Add High-Gravity Beer To Wine In Grocery Stores Bills

  • Wednesday, January 29, 2014

Craft beer is booming in Chattanooga. With multiple annual beer festivals, five breweries with at least two more set to open this year, several growler shops and beer-centric pubs and restaurants, and a booming homebrewer community, Chattanooga is well-positioned to climb the charts as one of our nation's best beer cities --heck, livability.com thinks we're already in the Top 10. 

But there's an important roadblock to all this progress: Tennessee's antiquated and arcane beer cap. Beer in Tennessee is defined as a fermented malt beverage containing 5 percent or less alcohol by weight (~6.2 percent abv). Any beer above that cap is defined as "high-gravity beer" and can only be purchased in liquor stores. Many of these liquor stores simply choose not to carry beer or they otherwise relegate beer to hot and dusty back shelves. While we're lucky to have some exceptions in Chattanooga, they are few and far between. 

HB47 and HB610 are finally moving forward in the Tennessee House. These bills aim to allow wine in grocery stores. These are important bills that not only allow Chattanooga consumers more choices, but also keep us from driving just across the Georgia state line to enjoy a wider (and cheaper) selection of wine any day of the week. These bills deserve our support and I know many of you have already written your local legislator to encourage passage. 
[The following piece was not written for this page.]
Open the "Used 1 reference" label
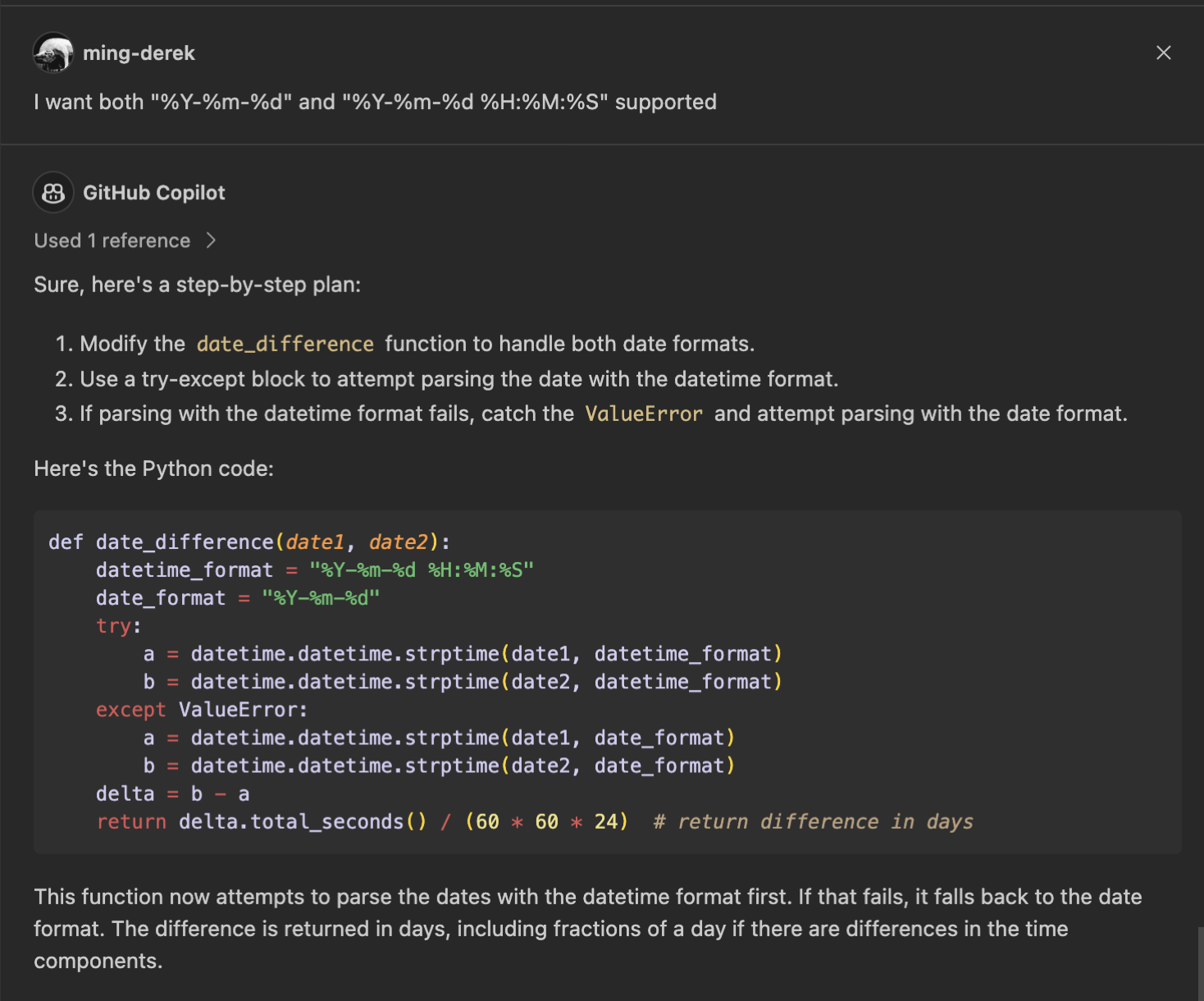 (112, 240)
What these bills are missing is language to allow the sale of high-gravity beers in grocery stores as well. With the bills as they are currently written, later this year, you might walk into your local grocery store and see a brand new aisle of nothing but wine --wines ranging up to 18 percent alcohol by volume. Unfortunately, the beer cooler will look exactly the same. You'll still be limited to around 6.2 percent alcohol by volume. If you want a wider selection, you'll have to go to a liquor store --one that actually carries beer. 
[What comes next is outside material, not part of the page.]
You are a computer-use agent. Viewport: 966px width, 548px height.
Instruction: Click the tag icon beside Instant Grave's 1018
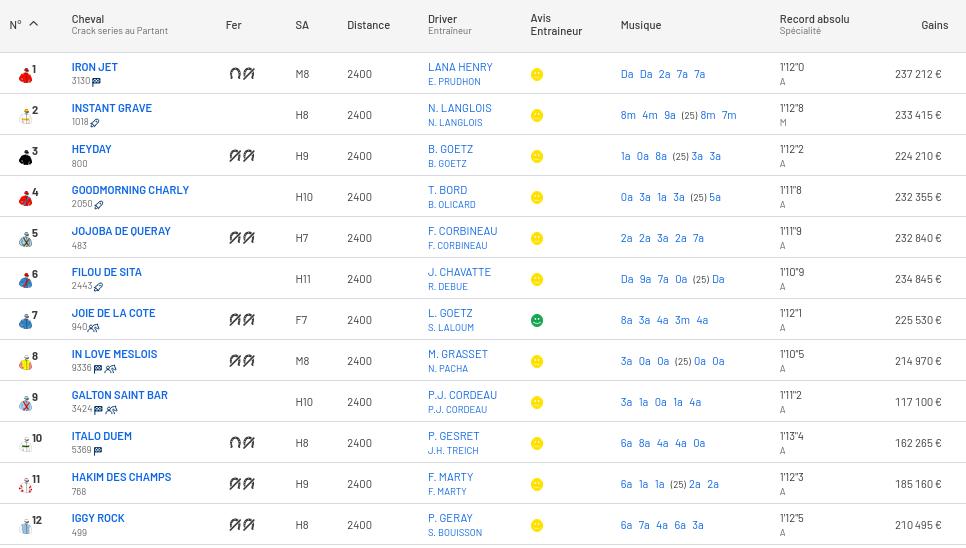pos(95,123)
I often hear the question, "Why can't we get 'Really Awesome Brewery' beers in Chattanooga?" It's simple: most breweries have a wide range of beers that run the gamut from low gravity to high gravity. If they can't sell their full portfolio here without distributing to different types of stores and navigating tricky tax code, why bother? Fort Oglethorpe is just across the border and they'll sell anything a brewery throws at them.  

Please, take just a few moments and write your local legislator. Let them know that we need high gravity beer added to the language in HB47 and HB610.